### [What the exercise asks]
Pick up the worked solution below on finding the equations of a rectangle's sides, and continue it from where it stops.

Question

Line segments SP has an equation of y=2x+3

What are the other equations of the line segments forming the 3 other sides of the rectangle?

Show work

Answer 1

Answer with Step-by-step explanation:

We are given that

Equation of line segment SP =
`y=2x+3`

We have to find the equations of the line segments forming the 3 other sides of a rectangle.

Substitute the x=0 in given equation

Then, we get

`y=3`

Substitute y=0 then, we get

`0=2x+3`

`2x=-3`

`x=-(3)/(2)=-1.5`

Hence, the equation of line segment SP passing from the point (0,3) and (-1.5,0).

By comparing withe y=mx+c

We get m=2=Slope of line segment SP

The line segment SR is perpendicular to the line segment SP and passing form the point (-1.5,0).

### [Data]

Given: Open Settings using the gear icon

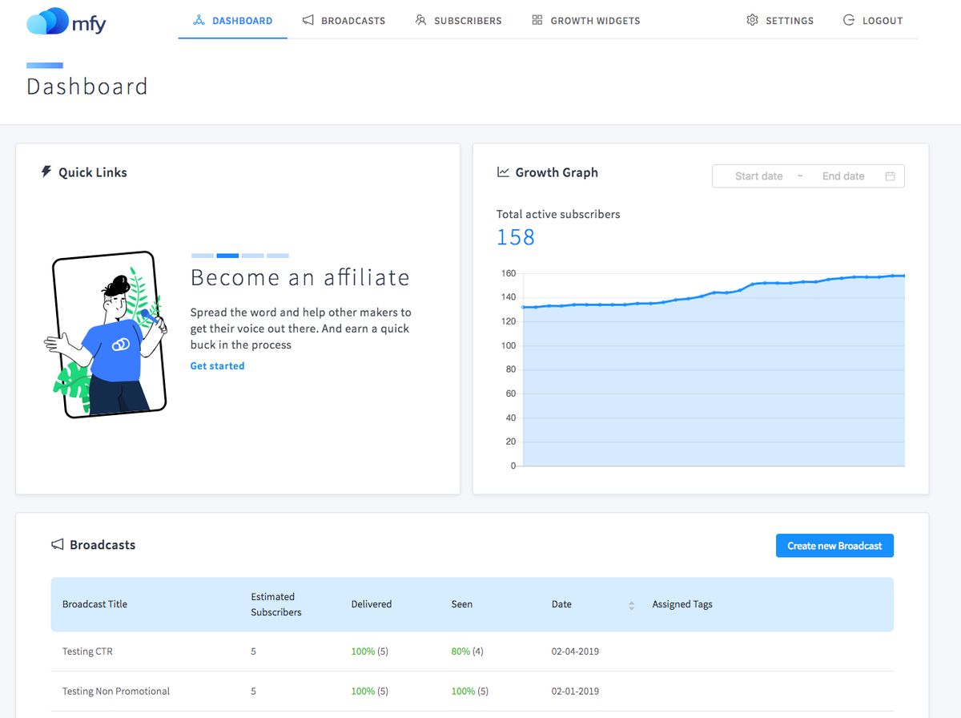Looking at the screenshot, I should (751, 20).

==

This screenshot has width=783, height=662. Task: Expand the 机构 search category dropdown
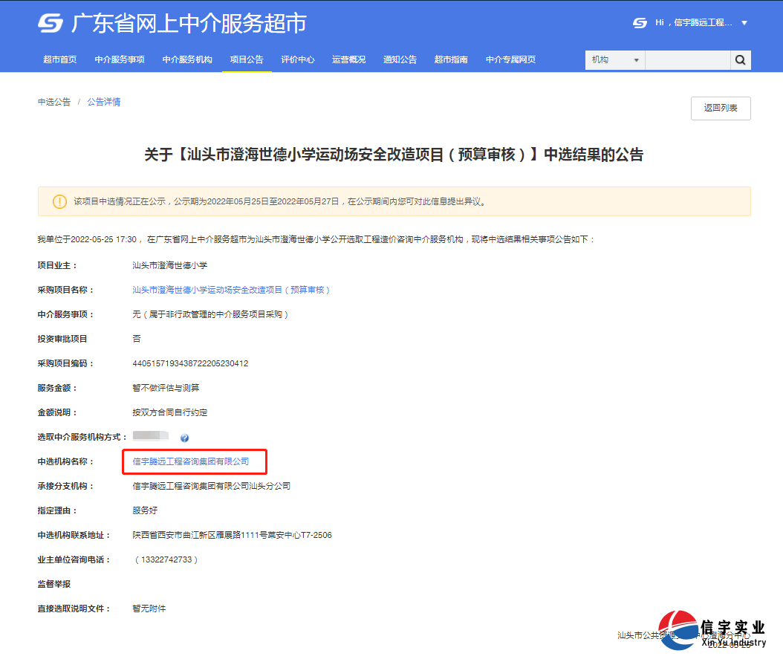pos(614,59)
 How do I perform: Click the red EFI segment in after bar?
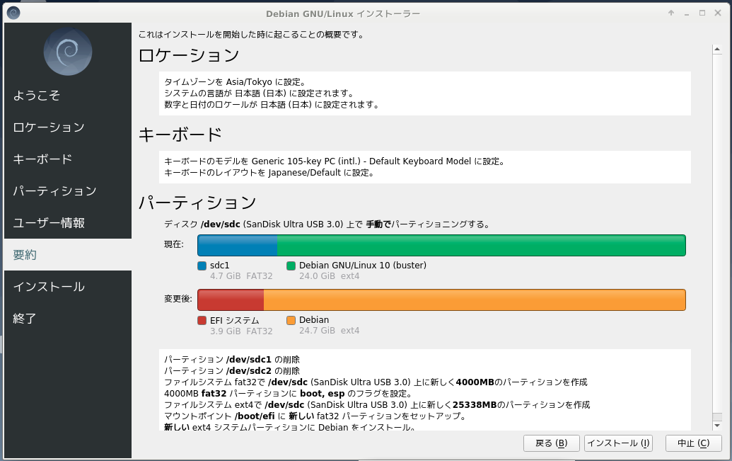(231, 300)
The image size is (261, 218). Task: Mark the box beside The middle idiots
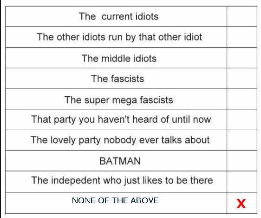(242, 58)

---

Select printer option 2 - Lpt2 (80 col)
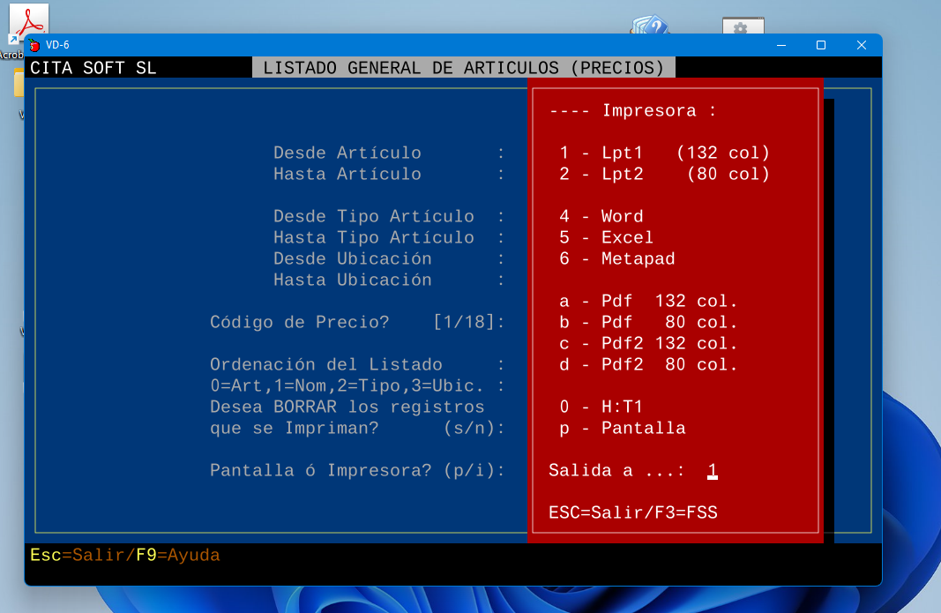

### [Written reply]
Slope of line segment SR=
`(-1)/(Slope\;of\;SP)=-(1)/(2)`

Because when two lines are perpendicular then the relation between the slopes of two lines is given by

`m_2=-(1)/(m_1)`

The equation of line segment of SR is given by

`y=m(x-x_1)+y_1`

The equation of line segment SR with slope -1/2 and passing from the point (-1.5,0) is given by

`y=-(1)/(2)(x+1.5)`

`y=-(1)/(2)x-0.75`

Line segment RQ is parallel to SP

So,Slope of line RQ=2

Because when two lines are parallel then their slope are equal.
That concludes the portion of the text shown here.